ARIA role typed as string
interface LiveRegionProps {
children: React.ReactNode;
/**
* ARIA role for the live region.
* @default 'status'
*/
role?: string;
/**
* How assertively the region announces.
* @default 'polite'
*/
'aria-live'?: string;
}interface LiveRegionProps {
children: React.ReactNode;
/**
* ARIA role for the live region.
* @default 'status'
*/
role?: 'status' | 'alert' | 'log' | 'timer';
/**
* How assertively the region announces.
* @default 'polite'
*/
'aria-live'?: 'polite' | 'assertive' | 'off';
}ARIA roles and attributes have a defined vocabulary — role="statis" (typo) silently does nothing. Union types catch typos at compile time and light up IDE autocomplete with the valid options.
The same principle applies to aria-live: only 'polite', 'assertive', and 'off' are valid. A string type accepts anything.

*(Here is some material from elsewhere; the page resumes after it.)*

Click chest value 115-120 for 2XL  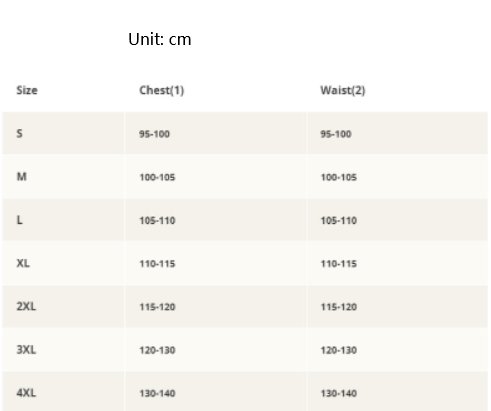pos(157,307)
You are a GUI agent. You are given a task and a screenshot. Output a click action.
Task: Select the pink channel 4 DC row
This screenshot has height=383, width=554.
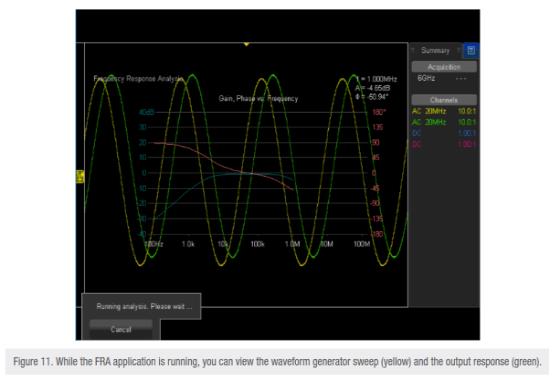444,144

Redundant aria-label vs labelledby
interface DialogProps {
children: React.ReactNode;
/** The dialog title text. */
title: string;
/**
* Accessible label for screen readers.
* Should match the title text.
*/
'aria-label'?: string;
isOpen: boolean;
onClose: () => void;
}interface DialogProps {
children: React.ReactNode;
/** The dialog title text. Renders as an h2. */
title: string;
/**
* ID of the element that labels this dialog.
* Auto-generated from the title element.
* @default auto-generated
*/
'aria-labelledby'?: string;
isOpen: boolean;
onClose: () => void;
}When a visible title already exists, aria-labelledby points to it — the label stays in sync automatically. aria-label duplicates the title text, creating a maintenance risk: update the title prop but forget aria-label and screen readers announce stale text.
MUI's Dialog auto-generates the aria-labelledby ID from the title element, so consumers rarely need to pass it explicitly.
Custom form control accessibility
interface CustomSelectProps {
/** The selectable options. */
options: Array<{ value: string; label: string }>;
/** The currently selected value. */
value: string;
/** Called when the user picks an option. */
onChange: (value: string) => void;
/** Text shown when no value is selected. */
placeholder?: string;
/** Whether the field is disabled. */
isDisabled?: boolean;
/** Error message to display. */
errorMessage?: string;
/** Whether the field is required. */
isRequired?: boolean;
}interface CustomSelectProps {
/** The selectable options. */
options: Array<{ value: string; label: string }>;
/** The currently selected value. */
value: string;
/** Called when the user picks an option. */
onChange: (value: string) => void;
/** Text shown when no value is selected. */
placeholder?: string;
/** Whether the field is disabled. */
isDisabled?: boolean;
/** Visible error message. Sets aria-invalid. */
errorMessage?: string;
/** Whether the field is required. Sets aria-required. */
isRequired?: boolean;
/** ID of the element that labels this select. */
'aria-labelledby'?: string;
/** ID of the element that describes this select. */
'aria-describedby'?: string;
}Custom form controls must replicate the accessibility contract of their native equivalents. aria-labelledby connects an external <label>, and aria-describedby connects help text or error messages. Without these, the select is an unlabeled, undescribed control to screen readers.
The component should internally set aria-invalid when errorMessage is present and aria-required when isRequired is true — consumers shouldn't have to manage these separately.